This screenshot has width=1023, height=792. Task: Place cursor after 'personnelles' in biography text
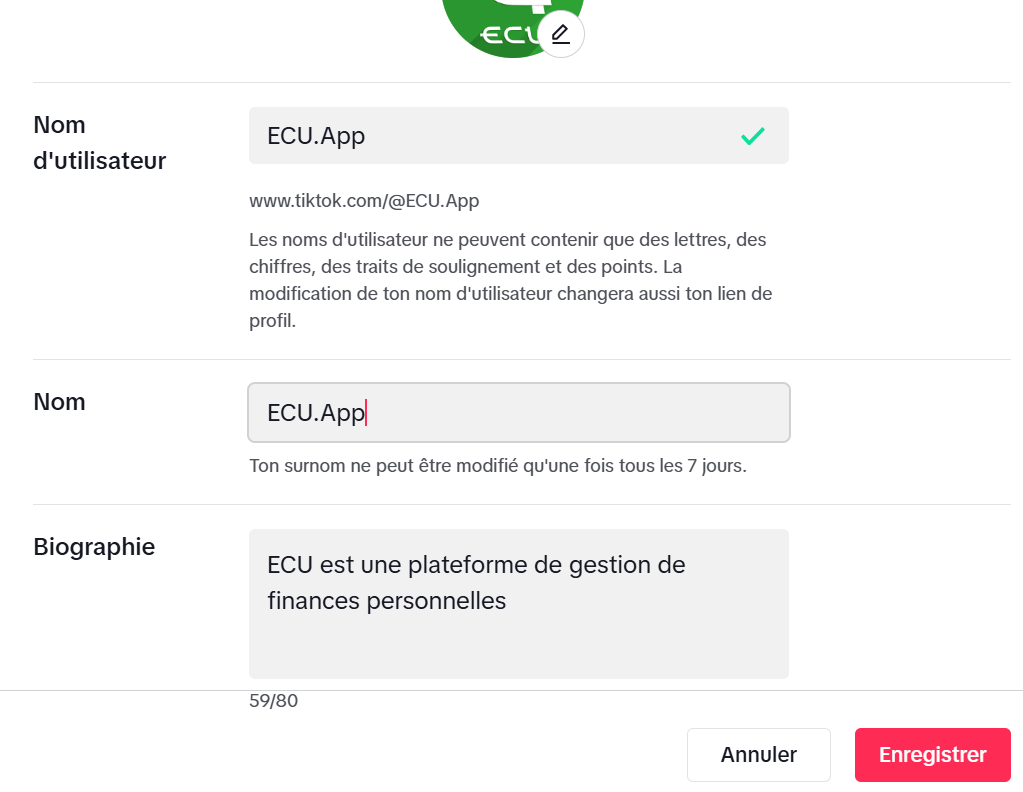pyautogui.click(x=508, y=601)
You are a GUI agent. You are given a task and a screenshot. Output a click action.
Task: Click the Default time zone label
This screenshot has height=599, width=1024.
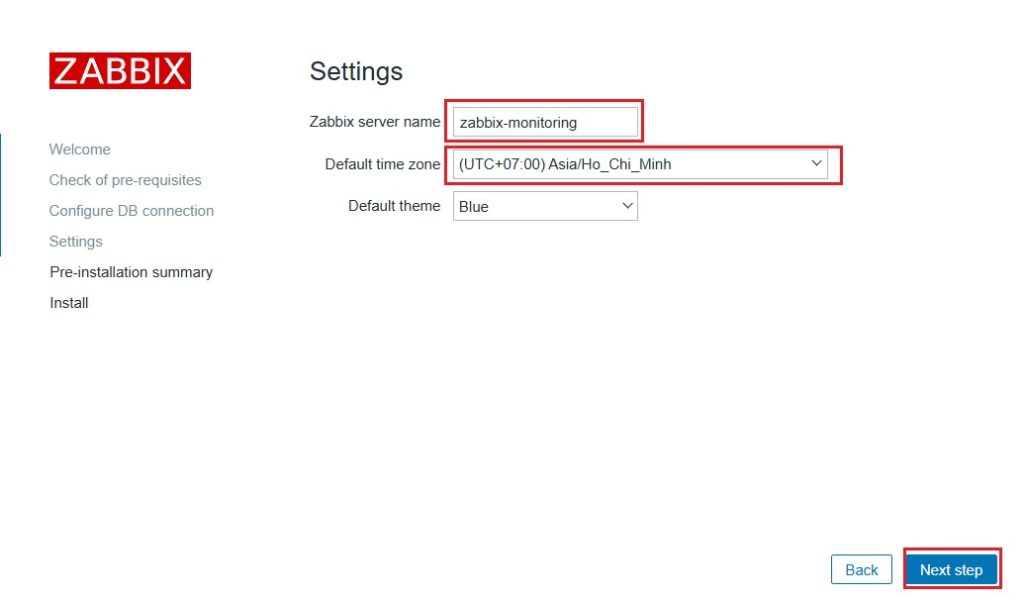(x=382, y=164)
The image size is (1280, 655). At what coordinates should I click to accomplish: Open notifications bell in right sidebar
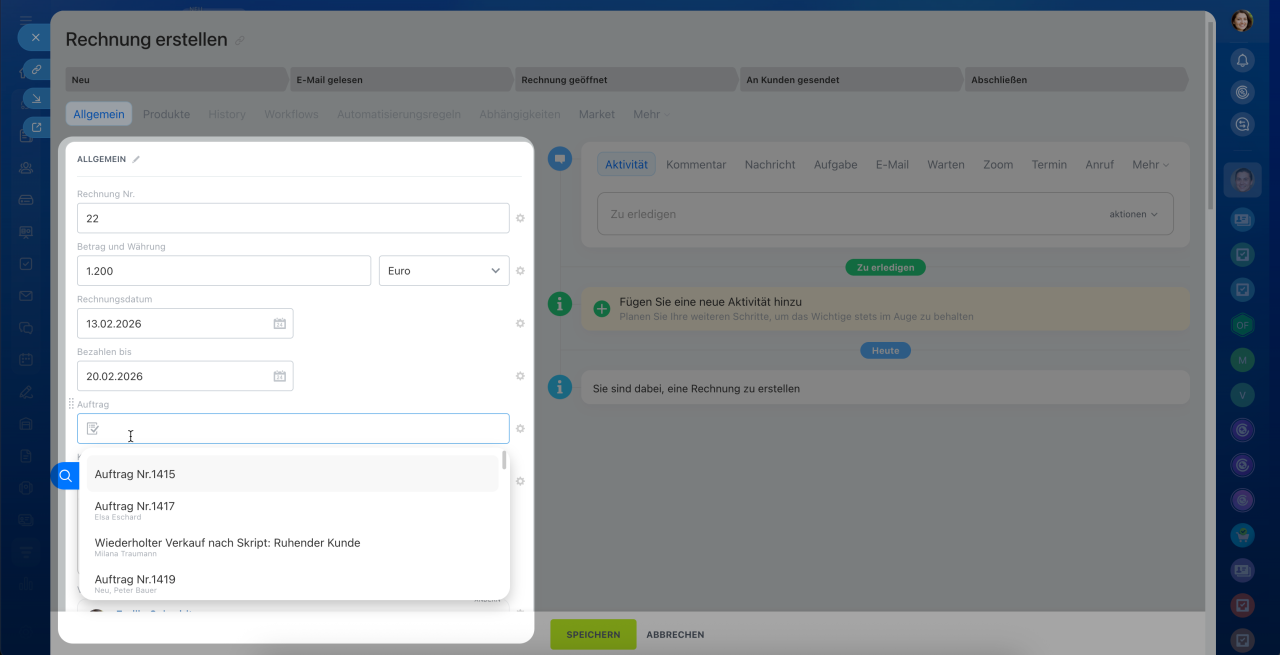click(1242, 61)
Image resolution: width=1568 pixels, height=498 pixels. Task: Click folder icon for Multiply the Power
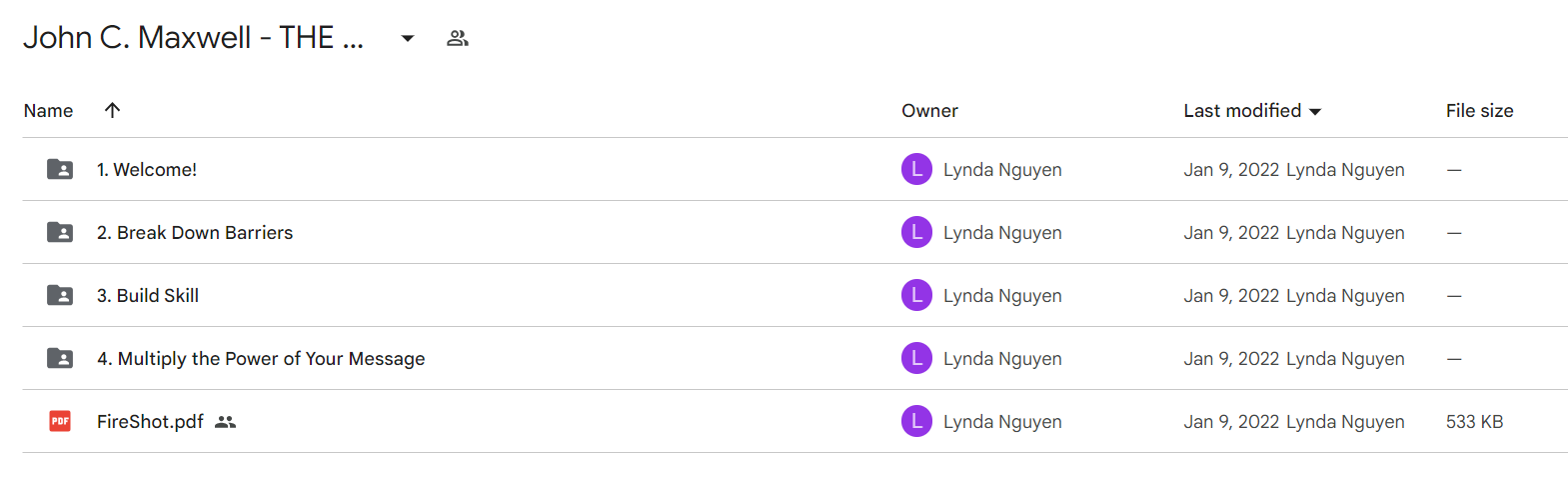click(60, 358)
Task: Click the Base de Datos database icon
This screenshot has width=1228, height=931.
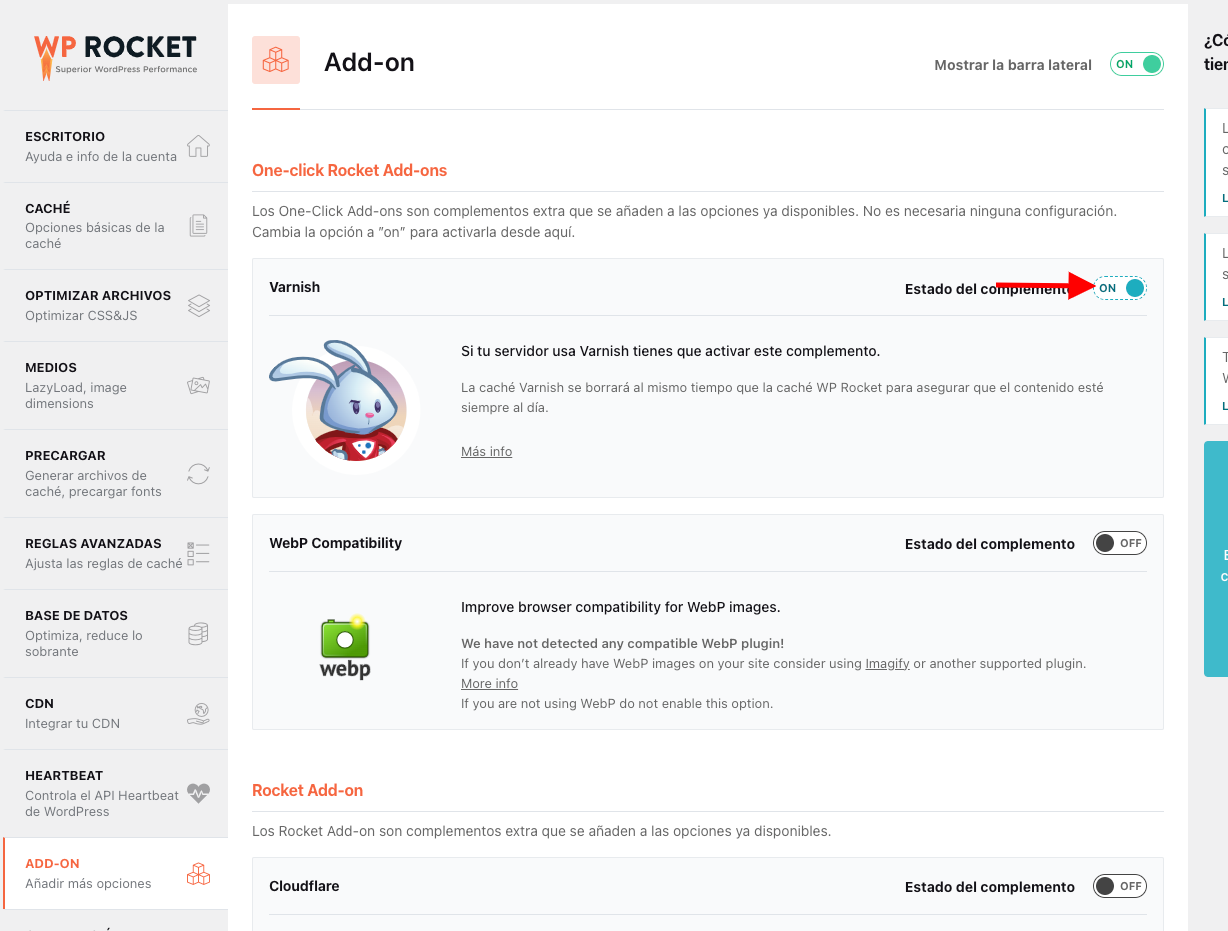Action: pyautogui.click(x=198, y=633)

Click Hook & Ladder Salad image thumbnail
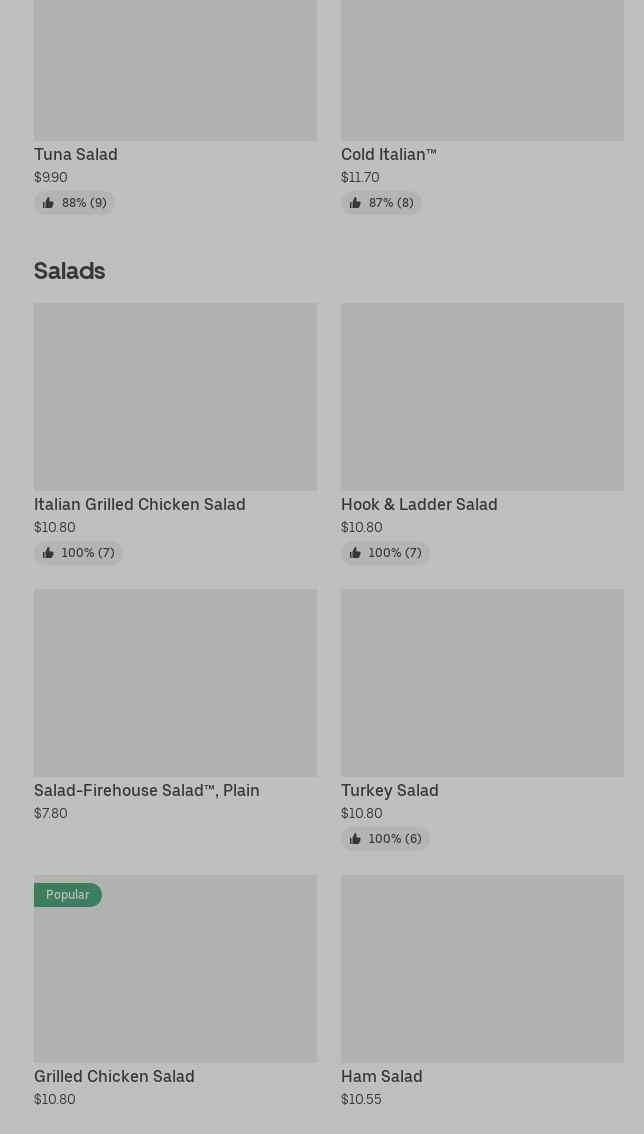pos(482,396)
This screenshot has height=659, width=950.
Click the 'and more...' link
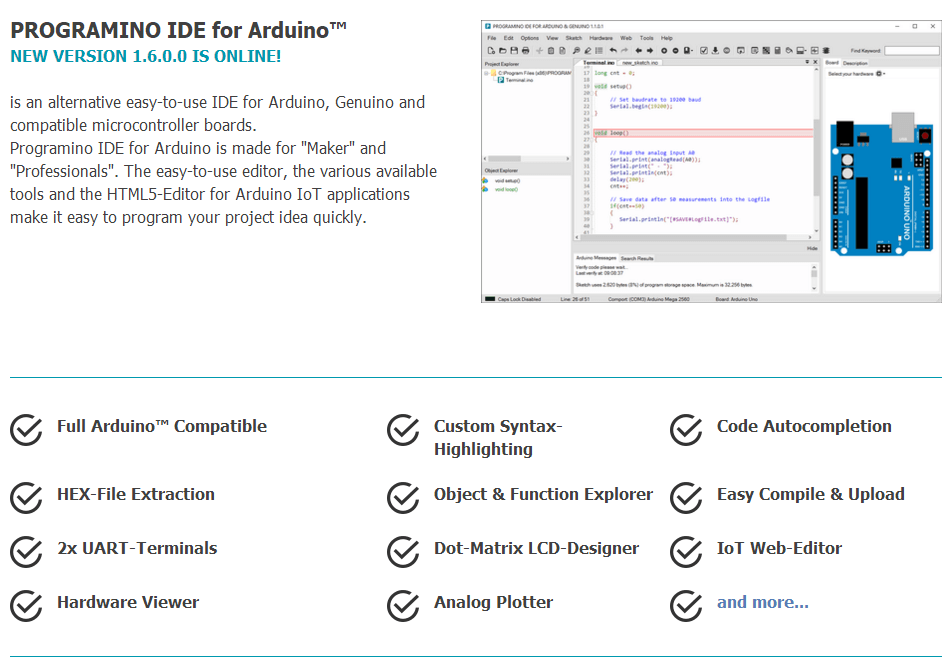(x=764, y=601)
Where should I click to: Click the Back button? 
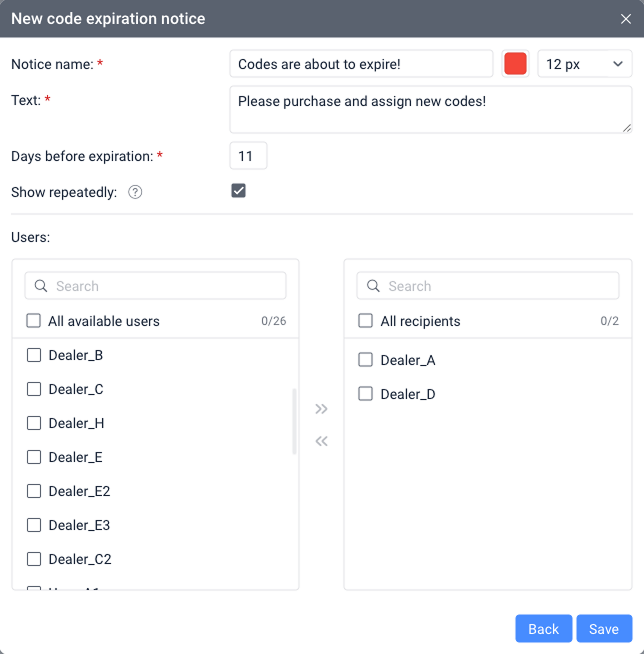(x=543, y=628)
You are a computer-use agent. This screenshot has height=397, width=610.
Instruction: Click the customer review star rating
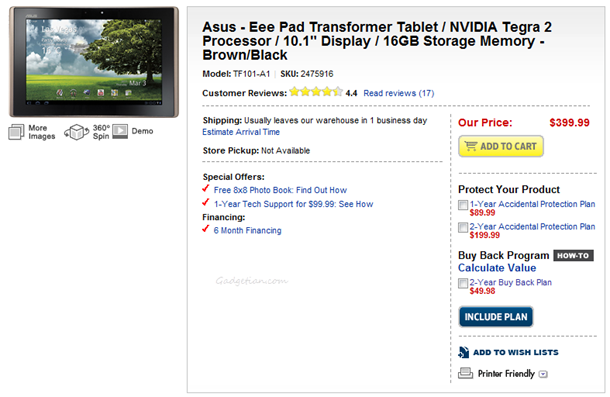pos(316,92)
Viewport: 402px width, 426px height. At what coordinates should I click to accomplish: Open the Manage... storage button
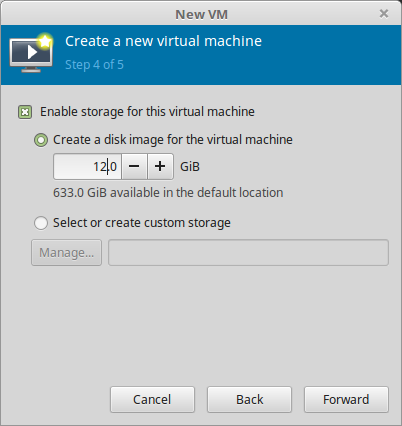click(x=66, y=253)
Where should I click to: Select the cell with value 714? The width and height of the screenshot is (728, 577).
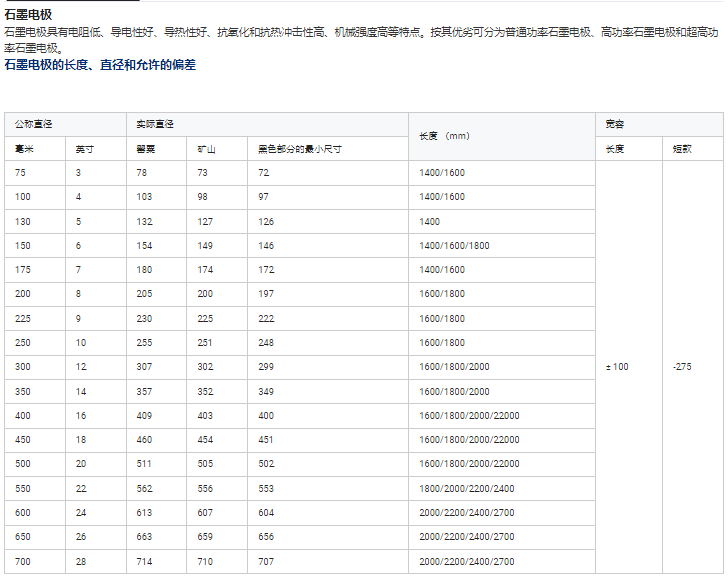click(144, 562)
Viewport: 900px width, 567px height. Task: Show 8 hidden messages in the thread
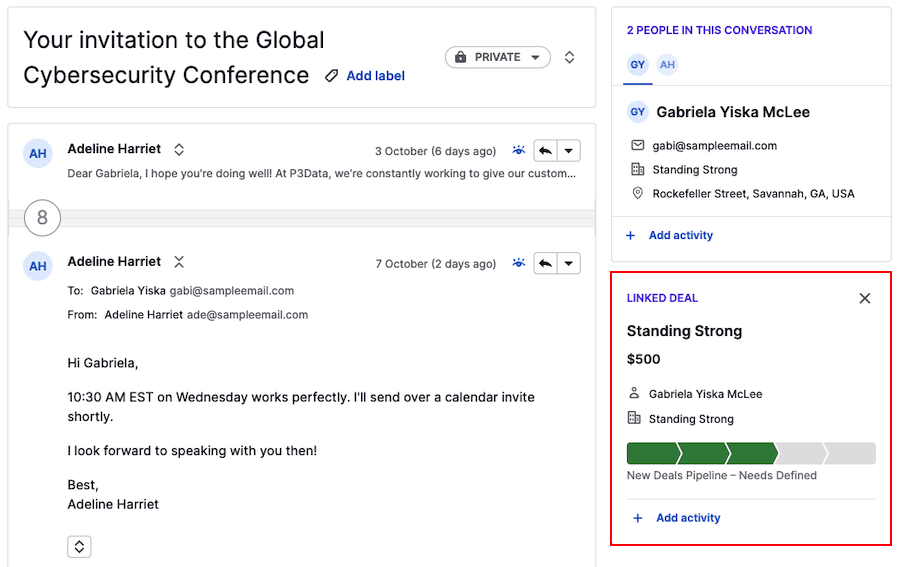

What to do: In the material above, how many lines include the word "agent"? State that number alone.

Answer section: 2